The same issue arose again for consideration before this Court in The



Attorney General of Guyana v. Andrew James Investments Ltd. &



Toolsie Persaud Ltd. (C.A. No. 53/1990). The Court was divided in



considering dicta of Luckhoo, J.A. in Inshan Bacchus. Kennard, J.A. was



of the view that the inherent jurisdiction of the Court to permit intervention



was not “the basal point” in Inshan Bacchus, and whatever was said by



Luckhoo, J.A. cannot be taken to apply to cases dealing with fundamental



rights or to be of general application. Bishop, J.A. on the other hand agreed



in toto with the reasoning and analysis of Luckhoo, J.A., and concluded that



the Court of Appeal possesses an inherent jurisdiction to grant leave to a



third person to intervene or to be added as a party at the appellate stage.



Churaman, J.A. expressed similar views and agreed entirely with



Luckhoo, J.A.’s “classical exposition”. Therefore the majority view seems



to be that this Court has such jurisdiction. In Inshan Bacchus Gonsalves-



Sabola, J.A. rested his views on this aspect of the case on Order 1 Rule 8



of the Court of Appeal Rules which permits the Court to direct a departure



from the Rules in any way where this is required in the interests of justice.



He expressed it as “liberating the Court” in matters of procedure, and

7





concluded that “it comes down to saying that there is an inherent power in



this Court to sanction a procedure not specifically prescribed in the Rules



where it will serve the interests of justice to do so”. According to the



learned Justice “in matters of procedure the Court of Appeal is master in its



own house”.



The overall effect of all dicta expressed in both Inshan Bacchus and



Andrew James Investments Ltd. with which I am in total agreement is that



this Court has jurisdiction to grant leave to a third person to intervene or to



be added as a party in an appeal. I am of the view that appeals from orders



made in proceedings commenced by way of prerogative writ are no



different. Since we enjoy powers similar to those vested in the English



Court of Appeal, and by virtue of Rule 206 of the Crown Office Rules



1906 all rules governing appeals to the Court of Appeal in England applied



to prerogative writs a fortiori this Court has an inherent jurisdiction to grant



leave to a third person to intervene or to be added as a party in an appeal



from an order made in proceedings commenced by prerogative writ.
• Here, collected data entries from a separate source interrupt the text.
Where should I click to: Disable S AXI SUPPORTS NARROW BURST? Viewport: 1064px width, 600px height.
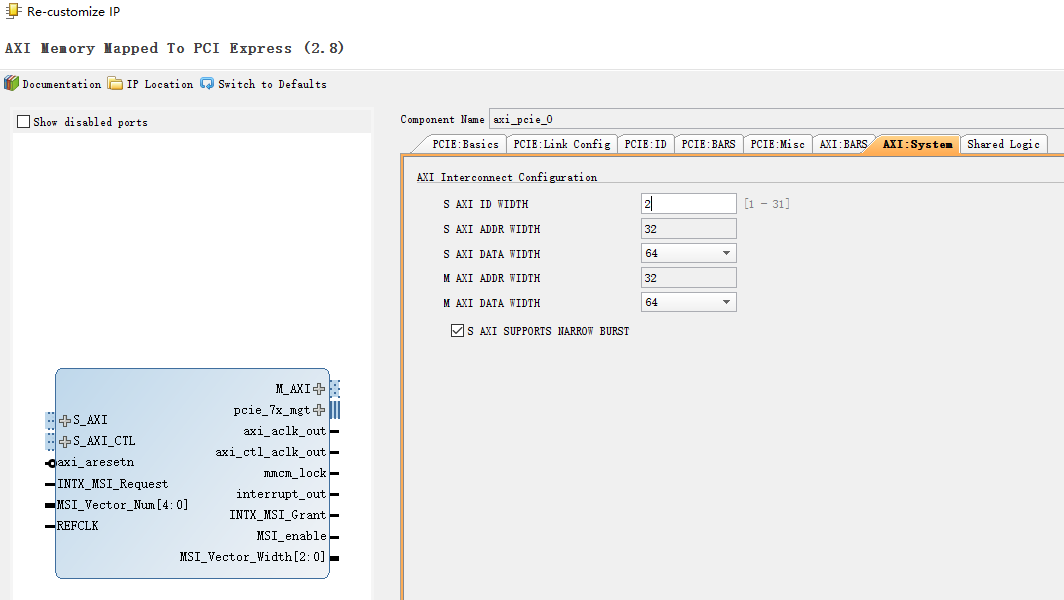coord(457,330)
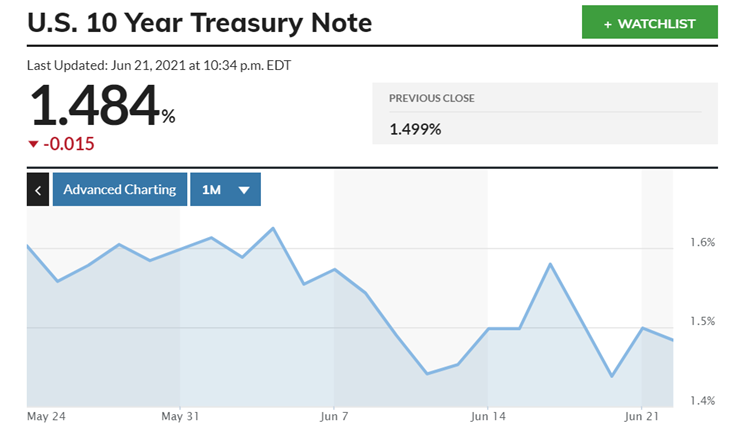This screenshot has height=444, width=750.
Task: Select the Jun 7 date label
Action: point(333,415)
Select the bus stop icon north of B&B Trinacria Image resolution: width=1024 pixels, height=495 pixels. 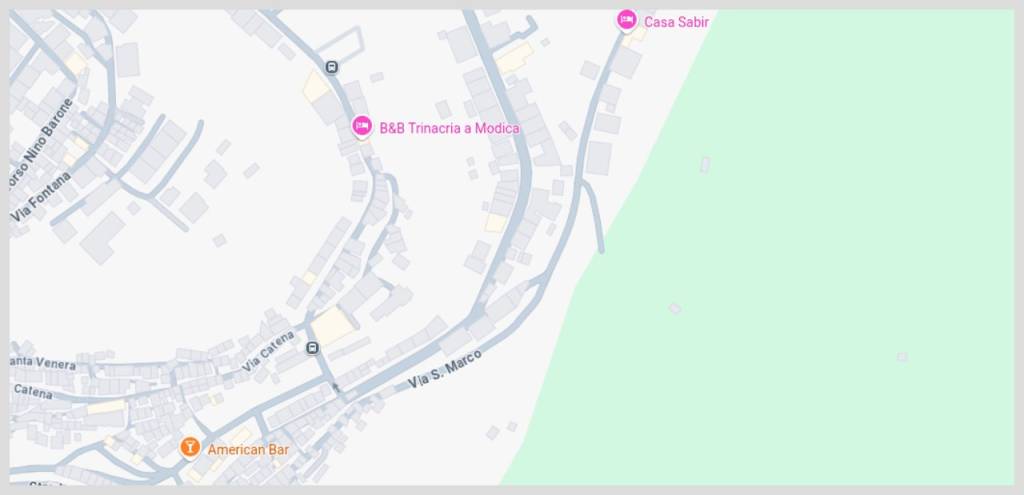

However, in both Inshan Bacchus and Andrew James Investments



Ltd. (supra) a third party had approached the Court of Appeal seeking leave



to intervene or to be added as a party in the appeal on the ground that they



were aggrieved or would be prejudicially affected by the order made by the



Court below. This is not the case in the appeal before us. In this appeal the



Appellant seeks to have a third party served with a notice of the appeal and



joined as being one who appears to be interested in or is likely to be affected



by the proceedings.



We have not been referred to any case and my independent research



has uncovered none where one of the parties to a proceeding has sought



leave to have a third person not a party joined at the appellate stage as

8





having an interest in and likely to be affected by the proceeding. However,



the combined effect of Order 2 Rule 4(1) which provides for service of a



notice of appeal upon any person not a party to the proceeding presumably if



it can be established that such a person has an interest in the proceedings and



is likely to be affected by it, and the inherent power of this Court to sanction



a procedure not specifically prescribed in the Rules where it will serve the



interests of justice to do so as stated by Gonsalves-Sabola, J.A., propels me



to the view that this Court has jurisdiction to grant leave to a party to



proceedings to join a third person not originally a party.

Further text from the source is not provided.